Players are able to record video footage of their game performance onto the PlayStation 3's hard drive and then upload these videos to YouTube directly from the console. A maximum of ten minutes can be recorded at a time.

PixelJunk Eden also supports "custom soundtracks", the ability to play music from the PlayStation 3 hard drive as in-game music, as part of the 2.40 system update. This feature can only be accessed after collecting all 50 spectra in the game. Video capture is disabled when custom soundtracks are in use, presumably to avoid copyright issues.

==Reception==

PixelJunk Eden and PixelJunk Eden Encore received favorable reviews on both platforms according to the review aggregation website Metacritic. Many praised the PlayStation 3 version's colorful visuals and general gameplay. The controls are considered simple, allowing for the player to learn and explore the game's physics easily in order to become more adept at traversing the gardens. Reviews commented that the experience of the game is difficult to state in words; as stated in 1UP.coms review, "you have to play it in order to fully appreciate it".
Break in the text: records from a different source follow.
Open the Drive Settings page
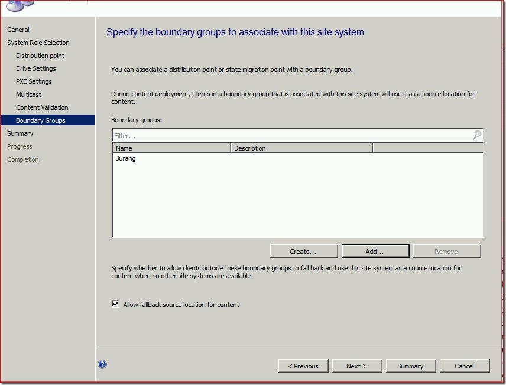Viewport: 506px width, 385px height. point(36,68)
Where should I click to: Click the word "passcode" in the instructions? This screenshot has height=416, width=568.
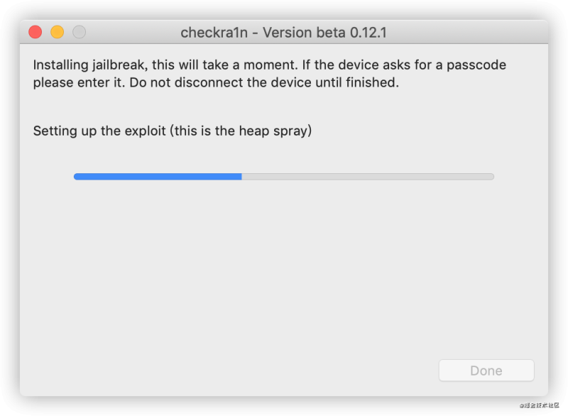(x=476, y=65)
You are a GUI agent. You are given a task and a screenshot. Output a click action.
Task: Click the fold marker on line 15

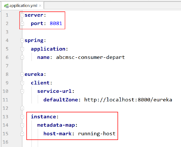(22, 133)
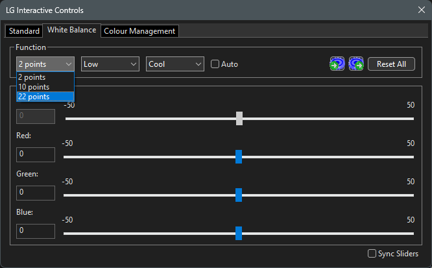Screen dimensions: 432x268
Task: Select the White Balance tab
Action: click(71, 30)
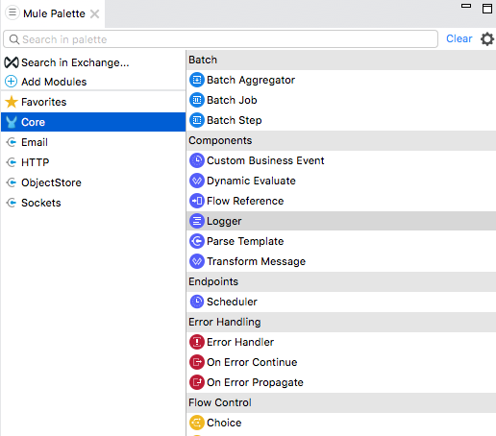
Task: Open the view menu beside Mule Palette
Action: (12, 13)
Reviews of PixelJunk Eden also share common criticisms. Some critics consider the synchronization meter an unnecessary countdown timer for an experience that is otherwise relaxing. GameSpot called the timer "suffocating", "nightmarish", and "all too demanding" while 1UP.com referred to it as a "nagging tension". Another frequent criticism is aimed at the game's progression structure, which requires the player to visit each garden five times to fully complete it, each subsequent visit becoming more redundant than the previous one.

Eurogamer noted that at times the physics of the game seemed to fluctuate, making it difficult to judge jumps correctly and making for a frustrating experience, but despite the game's flaws, "there is something quite beautiful about PixelJunk Eden", and that "It's just about worth all the confusion, frustration, pretentiousness and frequent tedium."
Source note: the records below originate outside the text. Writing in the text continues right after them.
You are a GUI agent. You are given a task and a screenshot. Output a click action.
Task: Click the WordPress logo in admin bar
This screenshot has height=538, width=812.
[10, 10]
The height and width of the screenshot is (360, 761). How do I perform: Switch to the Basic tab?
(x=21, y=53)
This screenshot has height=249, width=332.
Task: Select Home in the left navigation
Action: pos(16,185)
During 2013's holiday Steam sale Q-Games doubled the income of the PC version of the game.

Aggregate score
| Aggregator | Score |  |
| PC | PS3 |
| Metacritic | 81/100 | (E.) 86/100 80/100 |

Review scores
| Publication | Score |  |
| PC | PS3 |
| Destructoid | 9.5/10 | 9/10 |
| Edge | N/A | 7/10 |
| Eurogamer | N/A | 7/10 |
| GamePro | N/A | 4/5 |
| GameSpot | N/A | 7/10 |
| GameTrailers | N/A | 8.4/10 |
| GameZone | N/A | (E.) 8.5/10 |
| IGN | N/A | 8.4/10 |
| PlayStation Official Magazine – UK | N/A | 7/10 |
| PC Gamer (UK) | 84% | N/A |
| The A.V. Club | N/A | B+ |

==Eden Obscura==
A "reimagining", entitled Eden Obscura, was initially reported in May 2017 to be in production for smartphones. It was released for iOS devices on May 18, 2018, followed by an Android release on June 1, 2018.

==PixelJunk Eden 2==

A sequel, PixelJunk Eden 2, was released on December 10, 2020 for Nintendo Switch.